Los primeros años de hipoacusia los viví sin darme cuenta. Yo no sabía que era hipoacúsica. Nadie se había sentado conmigo para explicarme. Me llevó muchos años reconstruir la historia de ese agujero negro de desinformación en el que crecí. A mis padres les habían dicho que iría perdiendo la audición en forma paulatina, y les aconsejaron que me brindaran un entorno normal durante el tiempo que ese proceso llevara. Que no hablaran del tema ni lo convirtieran en el eje de mi vida. Ellos tomaron los consejos al pie de la letra –cosa que aún les reprocho– y no hablaron. Y por no nombrarlo, se convirtió en lo que no debía ser: el eje sobre el que giraba mi vida, no ser oyente ni del todo sorda.
Con el tiempo descubrí que escuchar poco no siempre era el mayor problema, aunque sí el desencadenante de todo. Peor que no oír era advertir las risas de los demás cuando respondía cualquier cosa a una pregunta (escuchar no es siempre sinónimo de entender qué dice el otro). Se me hizo costumbre morirme de vergüenza. Para evitarlo, dejé de responder. Me hice tímida cuando no lo era. No fue el único cambio. Comprobé que si expresaba el enojo inmenso que me provocaba no escuchar, resultaba que “tenía un carácter de mierda” pero, si me adaptaba, comportándome como los que oían, me volvía un ejemplo. Así que me adapté. Yo también hice como que la hipoacusia no existía.

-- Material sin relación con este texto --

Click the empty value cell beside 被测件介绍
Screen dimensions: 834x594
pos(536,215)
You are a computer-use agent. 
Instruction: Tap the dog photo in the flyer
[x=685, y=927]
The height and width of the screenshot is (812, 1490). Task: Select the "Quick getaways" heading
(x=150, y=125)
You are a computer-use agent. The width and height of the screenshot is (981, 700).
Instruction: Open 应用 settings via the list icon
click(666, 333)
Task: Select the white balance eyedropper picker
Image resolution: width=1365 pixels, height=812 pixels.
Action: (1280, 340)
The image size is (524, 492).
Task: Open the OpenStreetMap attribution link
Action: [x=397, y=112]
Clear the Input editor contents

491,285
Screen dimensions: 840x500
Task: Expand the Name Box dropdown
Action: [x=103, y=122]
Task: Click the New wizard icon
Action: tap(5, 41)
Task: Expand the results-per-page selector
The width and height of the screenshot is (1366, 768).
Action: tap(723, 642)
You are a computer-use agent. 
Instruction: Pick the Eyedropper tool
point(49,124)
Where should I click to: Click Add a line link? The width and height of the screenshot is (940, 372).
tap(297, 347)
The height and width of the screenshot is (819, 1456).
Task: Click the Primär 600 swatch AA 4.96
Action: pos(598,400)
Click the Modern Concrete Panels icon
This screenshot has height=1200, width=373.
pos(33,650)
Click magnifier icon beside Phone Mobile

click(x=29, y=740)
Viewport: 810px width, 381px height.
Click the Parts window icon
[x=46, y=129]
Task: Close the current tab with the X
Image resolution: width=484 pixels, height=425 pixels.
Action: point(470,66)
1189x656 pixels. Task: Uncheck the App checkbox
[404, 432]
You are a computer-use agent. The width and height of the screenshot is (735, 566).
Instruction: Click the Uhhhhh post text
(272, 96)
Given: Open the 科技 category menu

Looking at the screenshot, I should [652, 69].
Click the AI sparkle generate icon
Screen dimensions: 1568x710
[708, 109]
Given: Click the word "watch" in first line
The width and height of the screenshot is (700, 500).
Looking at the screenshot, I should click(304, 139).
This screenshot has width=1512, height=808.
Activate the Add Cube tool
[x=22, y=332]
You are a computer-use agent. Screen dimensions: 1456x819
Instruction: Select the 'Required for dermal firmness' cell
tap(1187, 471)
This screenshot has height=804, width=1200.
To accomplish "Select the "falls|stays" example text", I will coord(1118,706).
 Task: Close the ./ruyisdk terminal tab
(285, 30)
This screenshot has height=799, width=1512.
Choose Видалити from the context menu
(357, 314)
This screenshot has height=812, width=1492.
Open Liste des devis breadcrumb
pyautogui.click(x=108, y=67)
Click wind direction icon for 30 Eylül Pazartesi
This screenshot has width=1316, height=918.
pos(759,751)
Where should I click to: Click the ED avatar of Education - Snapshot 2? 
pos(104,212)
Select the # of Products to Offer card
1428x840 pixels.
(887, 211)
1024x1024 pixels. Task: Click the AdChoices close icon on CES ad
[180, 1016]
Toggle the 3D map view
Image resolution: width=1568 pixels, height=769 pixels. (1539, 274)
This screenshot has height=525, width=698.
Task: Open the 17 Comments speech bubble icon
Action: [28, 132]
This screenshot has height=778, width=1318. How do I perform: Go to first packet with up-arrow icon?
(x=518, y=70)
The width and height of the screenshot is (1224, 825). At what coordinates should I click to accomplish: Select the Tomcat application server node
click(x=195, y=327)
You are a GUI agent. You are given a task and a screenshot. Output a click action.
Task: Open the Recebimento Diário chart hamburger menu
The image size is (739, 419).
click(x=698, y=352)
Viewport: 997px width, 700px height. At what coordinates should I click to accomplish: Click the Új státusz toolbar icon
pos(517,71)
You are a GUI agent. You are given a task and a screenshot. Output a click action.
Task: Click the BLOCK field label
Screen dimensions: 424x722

Al principio, el asunto no me resultó complicado. Aún escuchaba lo necesario, y pronto me sumergí en lo que sería mi salvación: la lectura. Necesitaba saberlo todo, ponerles nombres a las cosas y no había otro sitio donde preguntar, que en los libros. Lo que está dicho me tranquiliza, me permite avanzar, nombrarme: hipoacusia bilateral neurosensorial severa a profunda, otoesclerosis coclear, Verónica. Leer me otorgó un conocimiento del mundo, de mi entorno y de la gente que no hubiera logrado de otra manera.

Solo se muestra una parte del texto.